И я уже повернулся, чтобы выйти, когда в тишине, последовавшей за моими словами, прозвучал приятный голос.

– Я думаю, что вы правы, мистер Нельсон. Я, во всяком случае, верю вам…

Я вскинул голову и посмотрел на верхнюю ступеньку лестницы:там, наверху, на высоте второго этажа, словно выйдя из облаков, стояли, держась за руки, две женщины.

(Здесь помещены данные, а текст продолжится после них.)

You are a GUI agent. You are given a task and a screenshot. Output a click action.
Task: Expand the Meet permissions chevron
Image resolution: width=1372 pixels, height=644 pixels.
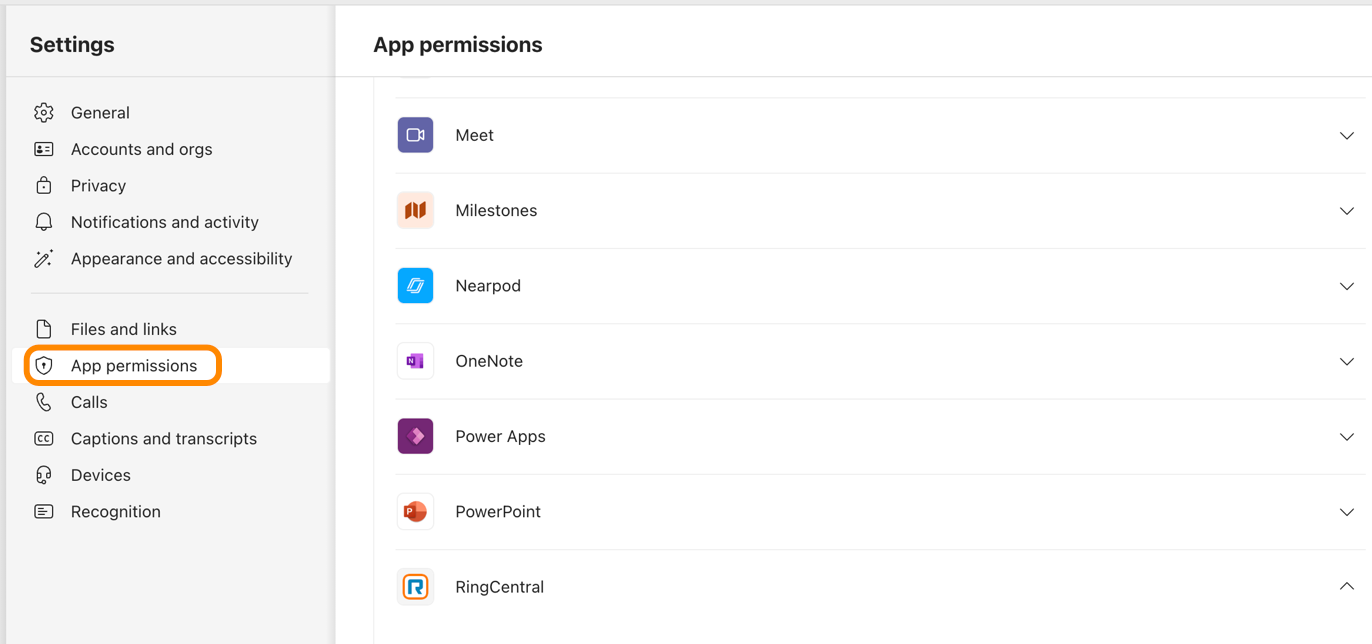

Одна из них была высокой, стройной, с седыми прядями в каштановых волосах. Струившийся из-за ее спины свет выгодно оттенял полную грудь, зрелую женственность с едва заметными первыми признаками увядания. Рядом с ней стояла молодая девушка лет восемнадцати-девятнадцати, достигавшая женщине где-то до плеч. Она стояла, слегка сутулясь, ее незанятая рука покоилась на перилах лестницы. И когда ока повернула голову, чтобы взглянуть на свою мать, миссис Силади, то есть на доктора Хубер, ее вырисовавшийся в резком свете профиль напомнил мне рельефы с изображениями египетских богинь.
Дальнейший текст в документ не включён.